What most people don’t know is that when I eat, I also have no concept of when I am satisfied and I often eat myself into utter discomfort. Being that full means my medicines don’t work and my sleep suffers. When my sleep suffers, that constant need for energy results in a lot of last minute decisions to cram in coffees and carbs in order to maintain even the slightest brain power. While this part of the problem isn’t unique, my inability to ever catch up on sleep keeps me in a constant state of anxiety. You can see how this rapidly snowballs!!!
They say that if you want to know how someone with narcolepsy feels on any given day, stay awake for three days straight and try to function. If you can imagine that, you can also imagine how hard it is to find that momentum to practice Pilates every day, go to the gym, have a career, and then come home at night and not order in pizza… again.
Now, this isn’t meant to be a sob story about my experience. There are plenty of people out there that have it significantly harder than I do. I am incredibly blessed to have the support and flexibility in my life that I do, and I can say that I now include my new friends at Bounce in that overwhelming gratitude.
Paul heard me. I think that is the most important factor that I can share with how your own weight loss program can go when you sign up for bounceACTIVE. Each person’s program is completely tailored to their goals and their body.
Paul challenged me in new and exciting ways. For starters, he didn’t put me on a scale or ask for my latest body measurements. That wasn’t the most important part of my personal goal. He quickly found that I’m already a healthy eater so we didn’t overwhelm the situation with immediate information on eating habits. I don’t have soda. I don’t drink alcohol at home. I don’t often go out to eat. I cook most of my meals and I do my best to eat well even when traveling (which is about 50% of my life these days).
I also explained to him that I was very aware that I needed to drastically increase my protein intake in order to get smaller with strength training rather than bigger, and that I was exploring the best ways to do that without also increasing my fat or carb intake.

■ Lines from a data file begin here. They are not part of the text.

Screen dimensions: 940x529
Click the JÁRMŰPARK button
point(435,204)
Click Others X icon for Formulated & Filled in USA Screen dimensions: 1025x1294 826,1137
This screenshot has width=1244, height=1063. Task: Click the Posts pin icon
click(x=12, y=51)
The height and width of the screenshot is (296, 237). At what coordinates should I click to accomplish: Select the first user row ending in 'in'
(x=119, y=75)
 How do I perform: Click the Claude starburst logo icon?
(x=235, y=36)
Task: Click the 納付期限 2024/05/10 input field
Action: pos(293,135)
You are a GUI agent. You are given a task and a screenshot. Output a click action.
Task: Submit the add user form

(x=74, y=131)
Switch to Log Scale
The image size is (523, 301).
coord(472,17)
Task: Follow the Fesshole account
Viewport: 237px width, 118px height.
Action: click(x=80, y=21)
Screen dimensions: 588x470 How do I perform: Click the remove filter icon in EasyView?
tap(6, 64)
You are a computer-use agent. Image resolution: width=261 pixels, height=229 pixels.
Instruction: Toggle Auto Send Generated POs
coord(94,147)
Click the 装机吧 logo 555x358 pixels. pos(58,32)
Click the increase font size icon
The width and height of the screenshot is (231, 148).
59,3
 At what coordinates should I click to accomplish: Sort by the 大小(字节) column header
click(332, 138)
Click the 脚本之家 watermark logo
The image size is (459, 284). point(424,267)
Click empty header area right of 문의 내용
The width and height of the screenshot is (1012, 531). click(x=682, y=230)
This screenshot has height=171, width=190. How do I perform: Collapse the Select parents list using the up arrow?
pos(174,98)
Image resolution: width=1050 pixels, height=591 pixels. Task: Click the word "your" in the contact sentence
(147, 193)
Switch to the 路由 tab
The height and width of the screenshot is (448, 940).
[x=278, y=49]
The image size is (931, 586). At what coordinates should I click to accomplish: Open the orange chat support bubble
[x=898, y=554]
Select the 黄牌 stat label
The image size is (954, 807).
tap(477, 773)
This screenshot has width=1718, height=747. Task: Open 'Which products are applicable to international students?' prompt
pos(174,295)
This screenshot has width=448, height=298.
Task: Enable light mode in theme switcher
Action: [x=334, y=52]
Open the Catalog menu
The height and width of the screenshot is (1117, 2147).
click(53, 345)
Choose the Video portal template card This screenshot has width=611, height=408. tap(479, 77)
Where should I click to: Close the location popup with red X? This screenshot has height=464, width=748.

I’m fairly confident that food will come into this rather quickly, but Paul started me off with one simple set of rules: Do Pilates EVERY day and see a physio twice a week.
This is a serious dedication of time, but to be honest it is significantly less time than I’ve been spending in previous months just walking and/or at the gym. Before now, I was focusing entirely on burning calories and decreasing calorie intake without really thinking about what it was I was eating. With that, I was able to shed over five kilos, but I was only able to keep about two kilos off. Overall, my body composition never changed. I still jiggled where I didn’t want to jiggle, struggled with increasing levels of cellulite, and, at this point, I was falling into a body image depression.
Now that I know, I am going to strength train every day. All it takes is 45 minutes of my day, 7 days a week! That is easy!!! And I know I can maintain that schedule because I have the support of an entire team of physios that are going to maintain my muscles for me like I’m a professional athlete.
After week one, we’re going to look at how I’ve shred (the weights) to shed (the pounds) and begin to factor in just how many steaks I should be eating to reach my goal.